北卡罗来纳大学教堂山分校的 Barbara Fredrickson 在近年来通过研究,对于「爱」有了新的认识。她指出,持续不断的爱是不存在的,只存在一瞬间一瞬间的爱。她把爱定义为一个个发生了积极共鸣的微小瞬间(micro-moment of positivity resonance)。 她在十几年的时间里持续研究「爱」这种感情和身体关系之间的关系。在这个过程中她偶然发现在我们感受到「爱」这种情感的时候,我们会有一些神经和荷尔蒙的变化,这些变化是短暂的。 这也就意味着,当我们把「我爱你」作为一种「持续的状态」去说出来的时候,我们体会到这种情感的方式仍然只能是通过一个一个的瞬间。

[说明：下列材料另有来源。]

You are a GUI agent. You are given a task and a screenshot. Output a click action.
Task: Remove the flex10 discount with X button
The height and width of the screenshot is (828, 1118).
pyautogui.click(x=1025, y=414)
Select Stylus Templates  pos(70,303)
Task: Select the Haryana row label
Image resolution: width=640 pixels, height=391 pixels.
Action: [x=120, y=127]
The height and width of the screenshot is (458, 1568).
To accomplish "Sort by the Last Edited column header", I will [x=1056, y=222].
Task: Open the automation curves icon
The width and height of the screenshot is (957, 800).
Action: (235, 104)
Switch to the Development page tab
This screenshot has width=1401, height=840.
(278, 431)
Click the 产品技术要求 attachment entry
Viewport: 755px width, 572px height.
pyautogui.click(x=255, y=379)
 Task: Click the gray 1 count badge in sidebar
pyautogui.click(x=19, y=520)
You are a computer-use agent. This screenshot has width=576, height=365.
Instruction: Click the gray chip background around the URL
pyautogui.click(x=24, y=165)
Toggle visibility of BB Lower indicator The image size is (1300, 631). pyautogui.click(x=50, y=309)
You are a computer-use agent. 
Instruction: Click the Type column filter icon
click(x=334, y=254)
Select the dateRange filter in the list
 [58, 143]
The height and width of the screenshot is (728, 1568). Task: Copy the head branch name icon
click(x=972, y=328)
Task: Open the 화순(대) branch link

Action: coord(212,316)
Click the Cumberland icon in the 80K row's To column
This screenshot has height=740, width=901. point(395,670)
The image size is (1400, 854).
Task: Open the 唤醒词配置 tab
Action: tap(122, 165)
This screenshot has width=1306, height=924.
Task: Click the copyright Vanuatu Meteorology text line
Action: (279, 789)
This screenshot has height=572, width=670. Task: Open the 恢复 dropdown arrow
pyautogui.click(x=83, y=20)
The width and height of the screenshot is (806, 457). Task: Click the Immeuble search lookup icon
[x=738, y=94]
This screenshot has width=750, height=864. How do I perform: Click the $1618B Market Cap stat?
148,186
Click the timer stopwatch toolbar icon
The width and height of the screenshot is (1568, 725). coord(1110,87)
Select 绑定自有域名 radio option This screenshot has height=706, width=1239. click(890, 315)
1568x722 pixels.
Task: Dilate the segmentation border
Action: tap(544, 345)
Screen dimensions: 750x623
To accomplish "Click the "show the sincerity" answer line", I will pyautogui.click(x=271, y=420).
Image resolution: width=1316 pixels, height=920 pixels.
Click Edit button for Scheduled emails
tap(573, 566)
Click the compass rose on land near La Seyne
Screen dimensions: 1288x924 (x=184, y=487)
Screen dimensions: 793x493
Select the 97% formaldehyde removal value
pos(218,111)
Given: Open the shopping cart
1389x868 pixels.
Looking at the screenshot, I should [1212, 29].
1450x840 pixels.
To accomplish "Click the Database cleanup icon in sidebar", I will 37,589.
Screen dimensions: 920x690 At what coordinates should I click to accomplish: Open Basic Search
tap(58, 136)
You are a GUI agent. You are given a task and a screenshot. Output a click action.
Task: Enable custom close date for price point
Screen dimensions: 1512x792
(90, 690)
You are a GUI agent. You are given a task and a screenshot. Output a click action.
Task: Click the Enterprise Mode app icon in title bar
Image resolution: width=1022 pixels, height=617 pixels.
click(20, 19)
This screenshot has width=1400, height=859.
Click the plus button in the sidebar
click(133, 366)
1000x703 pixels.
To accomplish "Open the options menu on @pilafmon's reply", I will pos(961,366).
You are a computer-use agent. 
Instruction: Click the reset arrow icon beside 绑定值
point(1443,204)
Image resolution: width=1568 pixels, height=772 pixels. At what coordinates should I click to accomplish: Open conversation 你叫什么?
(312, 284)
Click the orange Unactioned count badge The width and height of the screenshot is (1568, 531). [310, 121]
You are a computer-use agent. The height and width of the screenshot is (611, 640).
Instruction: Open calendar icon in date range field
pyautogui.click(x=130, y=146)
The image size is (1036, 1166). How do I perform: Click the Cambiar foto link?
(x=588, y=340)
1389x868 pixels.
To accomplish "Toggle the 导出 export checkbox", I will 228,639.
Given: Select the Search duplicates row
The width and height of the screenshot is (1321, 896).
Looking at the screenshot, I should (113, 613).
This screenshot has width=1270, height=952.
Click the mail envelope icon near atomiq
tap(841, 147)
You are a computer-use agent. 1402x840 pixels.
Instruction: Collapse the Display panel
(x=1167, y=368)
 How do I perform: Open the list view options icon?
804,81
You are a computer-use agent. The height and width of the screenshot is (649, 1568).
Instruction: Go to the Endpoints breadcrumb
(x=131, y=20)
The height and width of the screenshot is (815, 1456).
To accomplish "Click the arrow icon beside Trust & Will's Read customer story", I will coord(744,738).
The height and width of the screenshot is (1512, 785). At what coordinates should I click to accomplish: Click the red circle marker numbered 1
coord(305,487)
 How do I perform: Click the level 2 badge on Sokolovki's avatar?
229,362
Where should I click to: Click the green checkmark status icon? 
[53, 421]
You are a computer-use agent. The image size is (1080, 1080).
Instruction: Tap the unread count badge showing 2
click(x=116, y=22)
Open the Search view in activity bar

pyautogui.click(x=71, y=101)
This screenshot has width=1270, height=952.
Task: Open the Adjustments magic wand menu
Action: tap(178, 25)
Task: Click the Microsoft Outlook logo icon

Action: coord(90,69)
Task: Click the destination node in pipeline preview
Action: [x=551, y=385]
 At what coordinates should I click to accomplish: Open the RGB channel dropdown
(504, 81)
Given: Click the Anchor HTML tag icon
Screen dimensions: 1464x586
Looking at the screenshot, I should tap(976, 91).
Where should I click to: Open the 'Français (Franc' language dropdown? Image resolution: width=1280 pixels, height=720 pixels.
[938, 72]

即便是最美好的一段关系,我们也不可能无时无刻体会到「爱」。某种程度来说,所有的爱都是不连续的,断开的。 我们一定会在一些瞬间里,比再另一些瞬间里更爱对方。而另一些时候感受不到爱的存在(但在信念中它仍存在),即便是最相爱的情侣,也会在很少的有些瞬间感到对对方的厌恶和仇恨。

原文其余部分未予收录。